Colanzi, que bebe de la tradición de Horacio Quiroga y de Silvina Ocampo, se nutre también de las corrientes que recorren su país, una Bolivia en la que la llegada de la modernidad se solapa con la persistencia de una fuerte cultura ancestral de ritos y deidades en la que también laten las heridas de la violencia y la opresión padecidas desde siglos atrás por los pueblos indígenas. Así, de un modo similar a como lo está haciendo Mariana Enriquez con el terror en el contexto argentino, Colanzi inserta lo sobrenatural y lo mistérico en sus cuentos sin buscar golpes de efecto, sino de manera natural, probablemente imbricada en la propia personalidad de la autora, que en alguna entrevista ha confesado ser ella misma algo supersticiosa: “Soy muy ritualista para escribir: dependiendo de las circunstancias puedo rezar, persignarme o prender una vela antes de empezar”.

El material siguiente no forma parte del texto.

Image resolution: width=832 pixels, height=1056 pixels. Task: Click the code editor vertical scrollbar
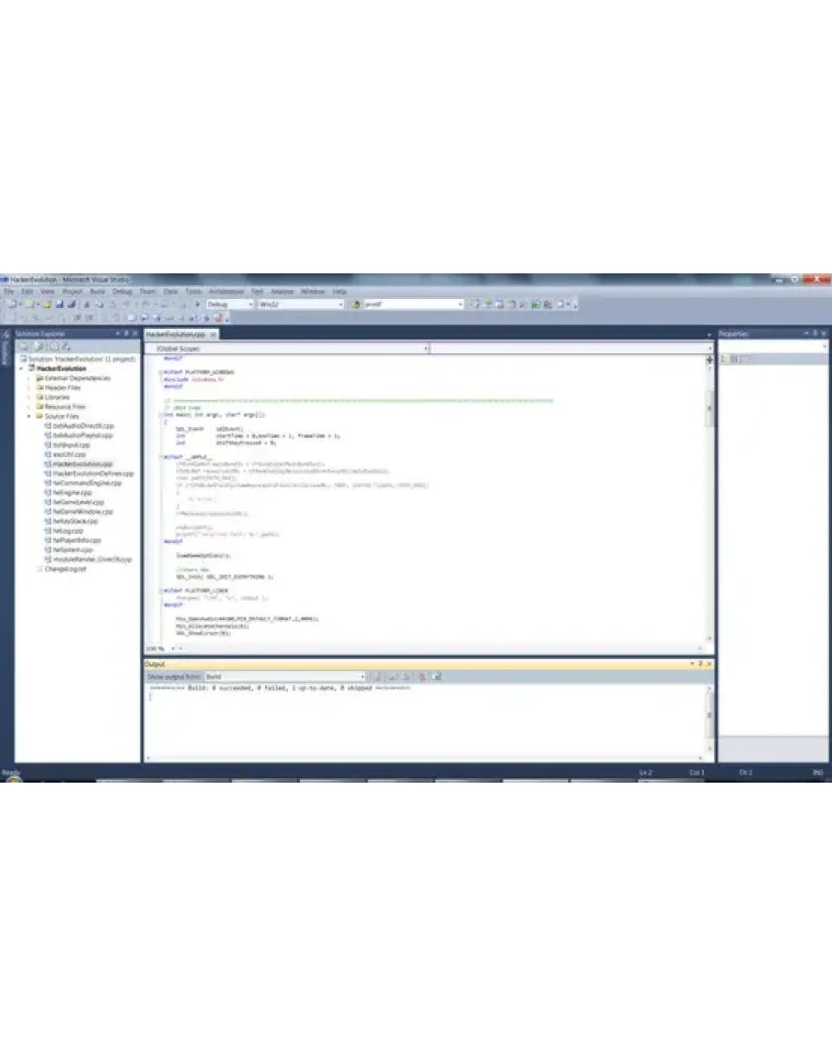tap(710, 503)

La escritura de Colanzi es brillante, intuitiva pero a la vez precisa, nada gratuita. Sensorial y enigmática. En ella hay constantes presagios, el aroma de un destino maldito. Las palabras encierran un sentido invisible, no han de usarse nunca con improvisación ni inconsciencia: “Decía mi abuelo que cada palabra tiene su dueño y que una palabra justa hace temblar la tierra. La palabra es un rayo, un tigre, un vendaval, decía el viejo mirándome con rabia mientras se servía alcohol de farmacia, pero ay del que usa la palabra a la ligera”, recuerda el protagonista de “Chaco”.

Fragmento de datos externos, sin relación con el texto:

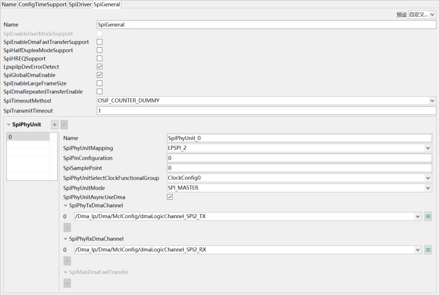Open SpiPhyUnitMode SPI_MASTER dropdown

click(428, 188)
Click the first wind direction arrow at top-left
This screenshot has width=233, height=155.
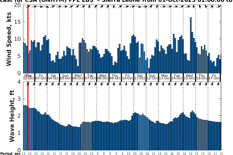point(28,7)
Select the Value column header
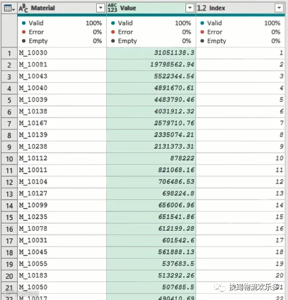This screenshot has width=288, height=300. point(151,8)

En “La Ola”, probablemente uno de los mejores cuentos del volumen, la narradora también escribe. Alter ego o no de la autora, su visión no sólo de los personajes, sino sobre todo del acto creativo, parece bastante representativa de su poética: “Mi antena estaba abierta, centelleante, llamando, y pude ver a los personajes de mis cuentos como lo que en verdad eran: seres que a su vez luchaban a ciegas por llegar hasta mí desde todas las direcciones”. La antena de Colanzi es capaz de sintonizar ondas muy altas, inasequibles para la mayoría, y transformarlas en historias que hay que leer despacio, dos veces, tres, dejándose empapar por su grandeza. Su madurez y su talento son envidiables. El tiempo confirmará lo que para mí es hoy una seguridad sin rendijas.